***** GIVEN RECORDS *****
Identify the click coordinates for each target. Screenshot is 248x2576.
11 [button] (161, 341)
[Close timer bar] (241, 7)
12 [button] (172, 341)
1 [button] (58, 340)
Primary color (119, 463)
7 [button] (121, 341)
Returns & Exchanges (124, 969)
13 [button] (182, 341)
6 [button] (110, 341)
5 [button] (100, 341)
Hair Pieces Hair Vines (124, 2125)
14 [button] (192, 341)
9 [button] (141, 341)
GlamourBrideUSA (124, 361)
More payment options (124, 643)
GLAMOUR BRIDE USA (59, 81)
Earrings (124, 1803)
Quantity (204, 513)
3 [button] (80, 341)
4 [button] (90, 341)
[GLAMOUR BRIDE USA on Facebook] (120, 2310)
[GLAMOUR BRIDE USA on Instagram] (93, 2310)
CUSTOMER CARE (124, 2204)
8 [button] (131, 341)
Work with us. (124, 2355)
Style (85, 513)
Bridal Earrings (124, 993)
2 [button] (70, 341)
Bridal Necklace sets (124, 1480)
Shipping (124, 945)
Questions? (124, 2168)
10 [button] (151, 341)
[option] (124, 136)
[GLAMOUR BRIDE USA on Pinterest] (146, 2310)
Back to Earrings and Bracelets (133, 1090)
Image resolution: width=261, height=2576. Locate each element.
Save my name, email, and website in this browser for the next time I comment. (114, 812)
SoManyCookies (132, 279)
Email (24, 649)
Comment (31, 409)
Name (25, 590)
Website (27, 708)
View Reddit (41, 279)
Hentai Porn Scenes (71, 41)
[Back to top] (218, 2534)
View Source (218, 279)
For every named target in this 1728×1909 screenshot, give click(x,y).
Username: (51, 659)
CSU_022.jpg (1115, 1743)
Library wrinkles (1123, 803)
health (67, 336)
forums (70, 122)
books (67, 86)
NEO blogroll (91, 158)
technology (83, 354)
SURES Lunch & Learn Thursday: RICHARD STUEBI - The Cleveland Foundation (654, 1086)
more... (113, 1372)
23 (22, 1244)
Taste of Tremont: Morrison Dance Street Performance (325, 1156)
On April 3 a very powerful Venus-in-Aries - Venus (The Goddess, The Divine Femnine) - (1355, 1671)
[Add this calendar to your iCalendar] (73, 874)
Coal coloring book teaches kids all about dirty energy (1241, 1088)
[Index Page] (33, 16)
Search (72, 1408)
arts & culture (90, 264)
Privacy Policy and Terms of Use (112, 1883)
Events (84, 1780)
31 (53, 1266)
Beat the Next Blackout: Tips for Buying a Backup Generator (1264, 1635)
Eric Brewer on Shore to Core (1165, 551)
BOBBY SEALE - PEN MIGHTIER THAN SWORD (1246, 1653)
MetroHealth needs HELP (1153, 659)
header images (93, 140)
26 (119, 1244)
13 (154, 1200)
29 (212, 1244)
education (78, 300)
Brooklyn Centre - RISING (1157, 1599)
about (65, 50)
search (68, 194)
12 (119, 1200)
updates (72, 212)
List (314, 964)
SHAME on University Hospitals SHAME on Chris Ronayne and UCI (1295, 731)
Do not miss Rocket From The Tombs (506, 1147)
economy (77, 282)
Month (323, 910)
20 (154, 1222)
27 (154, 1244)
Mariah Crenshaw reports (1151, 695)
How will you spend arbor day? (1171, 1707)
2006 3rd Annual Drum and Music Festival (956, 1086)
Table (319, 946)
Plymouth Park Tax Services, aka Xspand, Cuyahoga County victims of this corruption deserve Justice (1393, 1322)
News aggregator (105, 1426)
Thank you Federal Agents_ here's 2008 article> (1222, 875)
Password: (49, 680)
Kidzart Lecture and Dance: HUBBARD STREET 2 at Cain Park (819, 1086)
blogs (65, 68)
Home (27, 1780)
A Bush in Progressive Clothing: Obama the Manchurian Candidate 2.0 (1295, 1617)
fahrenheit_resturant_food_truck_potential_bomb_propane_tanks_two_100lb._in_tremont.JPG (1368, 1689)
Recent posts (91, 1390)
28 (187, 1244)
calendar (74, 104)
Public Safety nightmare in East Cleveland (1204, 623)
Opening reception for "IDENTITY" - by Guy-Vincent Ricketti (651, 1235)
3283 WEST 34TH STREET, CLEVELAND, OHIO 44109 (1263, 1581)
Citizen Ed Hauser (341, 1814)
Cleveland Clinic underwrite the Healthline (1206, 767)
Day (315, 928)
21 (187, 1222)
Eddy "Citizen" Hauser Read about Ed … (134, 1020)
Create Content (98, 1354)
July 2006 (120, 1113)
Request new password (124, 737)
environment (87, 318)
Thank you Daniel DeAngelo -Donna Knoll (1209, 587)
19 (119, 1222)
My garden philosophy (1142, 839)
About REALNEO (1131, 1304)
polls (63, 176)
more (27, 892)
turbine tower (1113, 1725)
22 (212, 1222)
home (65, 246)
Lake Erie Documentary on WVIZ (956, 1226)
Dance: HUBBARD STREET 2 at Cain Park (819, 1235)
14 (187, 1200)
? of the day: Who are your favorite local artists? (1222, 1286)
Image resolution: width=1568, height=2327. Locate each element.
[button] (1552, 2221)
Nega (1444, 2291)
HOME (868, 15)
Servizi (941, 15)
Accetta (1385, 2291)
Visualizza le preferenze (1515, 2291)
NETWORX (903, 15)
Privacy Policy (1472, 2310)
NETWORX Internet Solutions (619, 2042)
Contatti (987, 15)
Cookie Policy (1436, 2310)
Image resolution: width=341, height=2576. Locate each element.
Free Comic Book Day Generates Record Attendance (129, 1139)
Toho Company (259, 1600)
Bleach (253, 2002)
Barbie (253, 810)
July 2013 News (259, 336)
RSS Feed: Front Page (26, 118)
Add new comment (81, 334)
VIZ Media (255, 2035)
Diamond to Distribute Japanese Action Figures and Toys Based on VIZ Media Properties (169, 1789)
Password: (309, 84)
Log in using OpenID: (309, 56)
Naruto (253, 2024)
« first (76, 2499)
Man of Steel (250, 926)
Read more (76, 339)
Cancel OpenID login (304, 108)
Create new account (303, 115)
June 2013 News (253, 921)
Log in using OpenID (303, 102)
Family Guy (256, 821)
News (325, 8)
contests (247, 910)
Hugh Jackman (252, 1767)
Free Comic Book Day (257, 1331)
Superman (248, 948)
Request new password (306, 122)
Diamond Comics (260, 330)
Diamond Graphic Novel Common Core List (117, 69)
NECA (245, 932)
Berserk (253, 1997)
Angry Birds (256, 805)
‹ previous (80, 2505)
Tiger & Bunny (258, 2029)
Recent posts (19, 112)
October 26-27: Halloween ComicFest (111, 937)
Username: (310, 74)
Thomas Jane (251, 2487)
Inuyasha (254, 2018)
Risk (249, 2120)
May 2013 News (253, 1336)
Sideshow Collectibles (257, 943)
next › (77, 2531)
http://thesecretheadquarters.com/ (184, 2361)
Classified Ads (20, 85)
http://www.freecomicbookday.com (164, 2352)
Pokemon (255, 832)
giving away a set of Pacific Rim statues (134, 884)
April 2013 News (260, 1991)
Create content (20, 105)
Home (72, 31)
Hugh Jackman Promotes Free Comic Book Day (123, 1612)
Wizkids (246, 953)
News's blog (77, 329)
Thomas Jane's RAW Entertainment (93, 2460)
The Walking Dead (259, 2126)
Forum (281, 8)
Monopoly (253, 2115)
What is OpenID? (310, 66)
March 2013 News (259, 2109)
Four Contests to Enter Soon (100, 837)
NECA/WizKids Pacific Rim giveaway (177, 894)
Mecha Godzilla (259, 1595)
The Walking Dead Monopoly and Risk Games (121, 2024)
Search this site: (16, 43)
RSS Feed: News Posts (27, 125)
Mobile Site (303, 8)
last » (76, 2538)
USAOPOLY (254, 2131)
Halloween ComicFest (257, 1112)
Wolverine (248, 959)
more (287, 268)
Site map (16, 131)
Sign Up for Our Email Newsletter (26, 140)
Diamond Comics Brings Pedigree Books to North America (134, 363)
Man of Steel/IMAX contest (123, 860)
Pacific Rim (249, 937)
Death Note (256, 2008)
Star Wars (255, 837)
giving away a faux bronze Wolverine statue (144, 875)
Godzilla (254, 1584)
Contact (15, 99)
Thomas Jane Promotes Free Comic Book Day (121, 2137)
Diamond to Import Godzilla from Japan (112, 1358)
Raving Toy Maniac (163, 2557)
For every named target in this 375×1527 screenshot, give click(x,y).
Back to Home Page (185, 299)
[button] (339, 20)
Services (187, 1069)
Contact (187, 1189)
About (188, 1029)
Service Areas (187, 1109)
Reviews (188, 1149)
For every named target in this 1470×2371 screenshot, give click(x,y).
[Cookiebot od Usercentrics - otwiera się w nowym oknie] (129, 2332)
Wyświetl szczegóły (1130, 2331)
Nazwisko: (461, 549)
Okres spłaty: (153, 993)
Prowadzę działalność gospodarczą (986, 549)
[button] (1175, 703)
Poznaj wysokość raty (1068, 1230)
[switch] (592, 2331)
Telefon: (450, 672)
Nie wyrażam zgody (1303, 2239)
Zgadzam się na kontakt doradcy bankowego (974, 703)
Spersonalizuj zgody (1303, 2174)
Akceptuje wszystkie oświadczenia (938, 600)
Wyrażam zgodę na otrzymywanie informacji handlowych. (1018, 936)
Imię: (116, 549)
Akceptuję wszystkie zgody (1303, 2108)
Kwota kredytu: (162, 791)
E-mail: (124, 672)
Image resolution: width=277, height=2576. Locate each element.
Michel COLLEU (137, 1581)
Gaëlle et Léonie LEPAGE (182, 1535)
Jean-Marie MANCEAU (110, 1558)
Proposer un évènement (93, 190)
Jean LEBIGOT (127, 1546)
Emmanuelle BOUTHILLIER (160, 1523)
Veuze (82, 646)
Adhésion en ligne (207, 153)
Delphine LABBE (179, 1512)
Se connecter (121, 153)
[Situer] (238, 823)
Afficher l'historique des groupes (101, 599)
*****
_EXERCISE PROMPT_.
Starting with the line with "How will you spend arbor day? (1171, 1707)" above and going on through the line with "Home (27, 1780)", transcribe every line exactly, both ends included, and add nothing.

_ANSWER TO THIS TASK_.
How will you spend arbor day? (1171, 1707)
2006 3rd Annual Drum and Music Festival (956, 1086)
Table (319, 946)
Plymouth Park Tax Services, aka Xspand, Cuyahoga County victims of this corruption deserve Justice (1393, 1322)
News aggregator (105, 1426)
Thank you Federal Agents_ here's 2008 article> (1222, 875)
Password: (49, 680)
Kidzart Lecture and Dance: HUBBARD STREET 2 at Cain Park (819, 1086)
blogs (65, 68)
Home (27, 1780)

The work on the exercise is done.